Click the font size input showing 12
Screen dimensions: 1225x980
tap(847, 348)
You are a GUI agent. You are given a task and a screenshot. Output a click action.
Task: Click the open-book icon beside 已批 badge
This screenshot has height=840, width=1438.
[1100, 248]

■ Instructions to follow
Exact copies are needed of the line with "You are a GUI" and each line after it through the end of the material above.

■ Problem solution
You are a GUI agent. You are given a task and a screenshot. Output a click action.
Task: Click the open-book icon beside 已批 badge
This screenshot has height=840, width=1438.
[1100, 248]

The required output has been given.